EXERCISE AIM:
Retype all of the data without changing a single word.

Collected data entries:
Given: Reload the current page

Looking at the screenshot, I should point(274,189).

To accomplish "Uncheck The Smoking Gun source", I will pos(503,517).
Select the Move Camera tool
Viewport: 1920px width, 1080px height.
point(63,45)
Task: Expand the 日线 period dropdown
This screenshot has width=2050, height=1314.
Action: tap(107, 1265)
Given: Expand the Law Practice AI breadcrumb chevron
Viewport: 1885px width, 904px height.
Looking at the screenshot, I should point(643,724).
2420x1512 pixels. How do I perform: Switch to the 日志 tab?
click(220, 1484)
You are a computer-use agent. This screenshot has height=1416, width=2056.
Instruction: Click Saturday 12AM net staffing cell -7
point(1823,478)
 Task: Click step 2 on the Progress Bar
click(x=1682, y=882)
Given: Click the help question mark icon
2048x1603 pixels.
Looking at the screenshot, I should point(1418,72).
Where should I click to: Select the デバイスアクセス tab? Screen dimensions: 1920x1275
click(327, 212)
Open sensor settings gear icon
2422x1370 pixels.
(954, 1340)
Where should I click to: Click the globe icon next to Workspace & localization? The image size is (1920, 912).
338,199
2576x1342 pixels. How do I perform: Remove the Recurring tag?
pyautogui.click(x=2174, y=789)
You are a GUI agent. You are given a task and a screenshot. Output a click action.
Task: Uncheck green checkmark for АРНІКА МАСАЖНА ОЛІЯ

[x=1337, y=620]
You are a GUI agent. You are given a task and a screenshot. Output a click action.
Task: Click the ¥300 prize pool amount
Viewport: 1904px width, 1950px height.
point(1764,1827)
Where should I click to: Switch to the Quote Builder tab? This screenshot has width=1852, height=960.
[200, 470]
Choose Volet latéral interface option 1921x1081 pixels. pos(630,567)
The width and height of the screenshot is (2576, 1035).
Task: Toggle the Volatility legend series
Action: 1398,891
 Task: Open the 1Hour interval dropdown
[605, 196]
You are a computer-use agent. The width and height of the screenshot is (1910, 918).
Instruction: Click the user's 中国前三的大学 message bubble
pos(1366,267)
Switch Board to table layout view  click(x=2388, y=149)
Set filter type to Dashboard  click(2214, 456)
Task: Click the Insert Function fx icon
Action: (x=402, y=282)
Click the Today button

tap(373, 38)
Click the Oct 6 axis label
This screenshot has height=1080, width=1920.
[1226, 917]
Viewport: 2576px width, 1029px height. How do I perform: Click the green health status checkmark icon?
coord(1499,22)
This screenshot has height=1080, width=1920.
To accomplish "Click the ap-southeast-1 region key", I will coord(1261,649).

SOLVED PROBLEM:
Given: Reload the current page

Looking at the screenshot, I should point(274,189).

To accomplish "Uncheck The Smoking Gun source", I will pos(503,517).
Select the Move Camera tool
Viewport: 1920px width, 1080px height.
point(63,45)
Task: Expand the 日线 period dropdown
This screenshot has width=2050, height=1314.
Action: tap(107, 1265)
Given: Expand the Law Practice AI breadcrumb chevron
Viewport: 1885px width, 904px height.
Looking at the screenshot, I should point(643,724).
2420x1512 pixels. How do I perform: Switch to the 日志 tab?
click(220, 1484)
You are a computer-use agent. This screenshot has height=1416, width=2056.
Instruction: Click Saturday 12AM net staffing cell -7
point(1823,478)
 Task: Click step 2 on the Progress Bar
click(x=1682, y=882)
Given: Click the help question mark icon
2048x1603 pixels.
Looking at the screenshot, I should point(1418,72).
Where should I click to: Select the デバイスアクセス tab? Screen dimensions: 1920x1275
click(327, 212)
Open sensor settings gear icon
2422x1370 pixels.
(954, 1340)
Where should I click to: Click the globe icon next to Workspace & localization? The image size is (1920, 912).
338,199
2576x1342 pixels. How do I perform: Remove the Recurring tag?
pyautogui.click(x=2174, y=789)
You are a GUI agent. You are given a task and a screenshot. Output a click action.
Task: Uncheck green checkmark for АРНІКА МАСАЖНА ОЛІЯ

[x=1337, y=620]
You are a GUI agent. You are given a task and a screenshot. Output a click action.
Task: Click the ¥300 prize pool amount
Viewport: 1904px width, 1950px height.
point(1764,1827)
Where should I click to: Switch to the Quote Builder tab? This screenshot has width=1852, height=960.
[200, 470]
Choose Volet latéral interface option 1921x1081 pixels. pos(630,567)
The width and height of the screenshot is (2576, 1035).
Task: Toggle the Volatility legend series
Action: 1398,891
 Task: Open the 1Hour interval dropdown
[605, 196]
You are a computer-use agent. The width and height of the screenshot is (1910, 918).
Instruction: Click the user's 中国前三的大学 message bubble
pos(1366,267)
Switch Board to table layout view  click(x=2388, y=149)
Set filter type to Dashboard  click(2214, 456)
Task: Click the Insert Function fx icon
Action: (x=402, y=282)
Click the Today button

tap(373, 38)
Click the Oct 6 axis label
This screenshot has height=1080, width=1920.
[1226, 917]
Viewport: 2576px width, 1029px height. How do I perform: Click the green health status checkmark icon?
coord(1499,22)
This screenshot has height=1080, width=1920.
To accomplish "Click the ap-southeast-1 region key", I will coord(1261,649).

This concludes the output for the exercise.